Azione revocatoria: dolosa preordinazione. (Cass. Civile, Sez. Unite, sent. n. 1898 del 27 gennaio 2025)

In tema di azione revocatoria, quando l'atto di disposizione anteriore al sorgere del credito, ad integrare la "dolosa preordinazione" richiesta dallo art. 2901, comma 1, cod.civ. non è sufficiente la mera consapevolezza, da parte del debitore, del pregiudizio che l'atto arreca alle ragioni dei creditori (c.d. dolo generico), ma necessario che l'atto sia stato posto in essere dal debitore in funzione del sorgere dell'obbligazione, al fine d'impedire o rendere più difficile l'azione esecutiva o comunque di pregiudicare il soddisfacimento del credito, attraverso una modificazione della consistenza o della composizione del proprio patrimonio (c.d. dolo specifico), e che, trattandosi di atto a titolo oneroso, il terzo fosse a conoscenza dell'intento specificamente perseguito dal debitore rispetto al debito futuro.

Commento

(di Daniele Minussi)
Particolarmente delicato è l'apprezzamento, ai fini della revocabilità dell'atto, del requisito della dolosa preordinazione che entra in scena nell'ipotesi in cui l'atto di disposizione sia antecedente al sorgere del credito.
Per quanto attiene all'elemento psicologico in capo al debitore, non è sufficiente la mera consapevolezza, da parte di costui, del pregiudizio che l'atto arreca alle ragioni dei creditori (c.d. dolo generico), ma è necessario che l'atto sia stato posto in essere dal debitore in funzione del sorgere dell'obbligazione, al fine d'impedire o rendere più difficile l'azione esecutiva o comunque di pregiudicare il soddisfacimento del credito, vale a dire una condotta contrassegnata da dolo specifico.

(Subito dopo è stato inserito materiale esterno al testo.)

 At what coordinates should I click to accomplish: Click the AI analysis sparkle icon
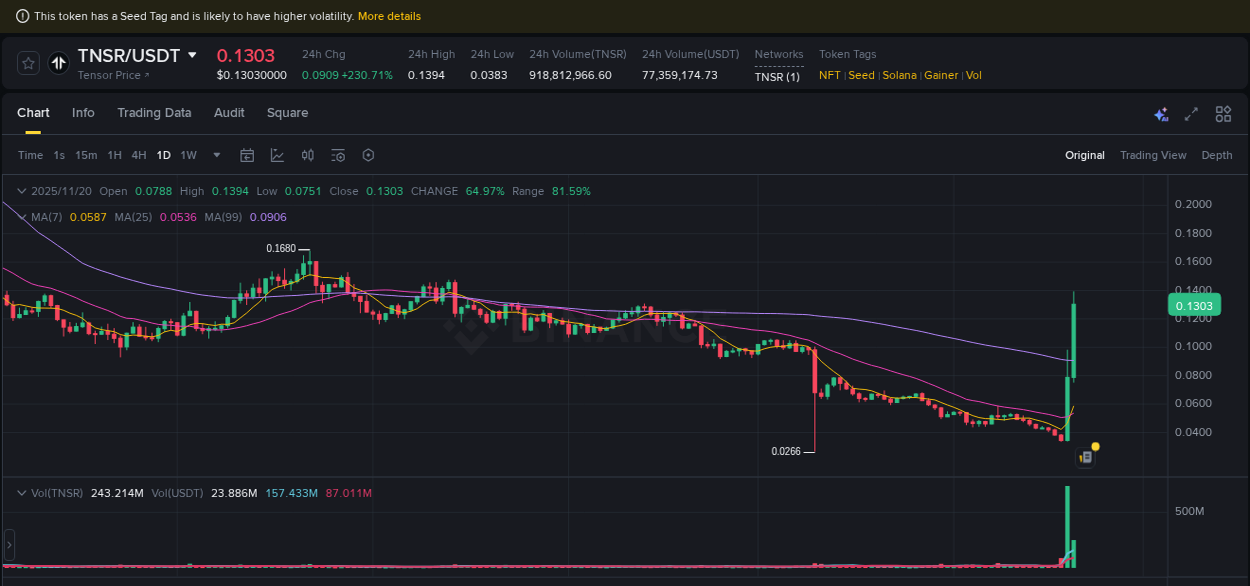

Per quanto attiene al terzo che abbia contrattato con il debitore, va posto in luce come il numero 2 dell'art. 2901 cod.civ. richieda la c.d. partecipatio fraudis del terzo, vale a dire la partecipazione di quest'ultimo alla "dolosa preordinazione". Tale elemento soggettivo nel terzo può anche essere sindacato alla luce di presunzioni, le quali tuttavia devono possedere adeguata consistenza (Cass. Civ., Sez. III, 18315/2015).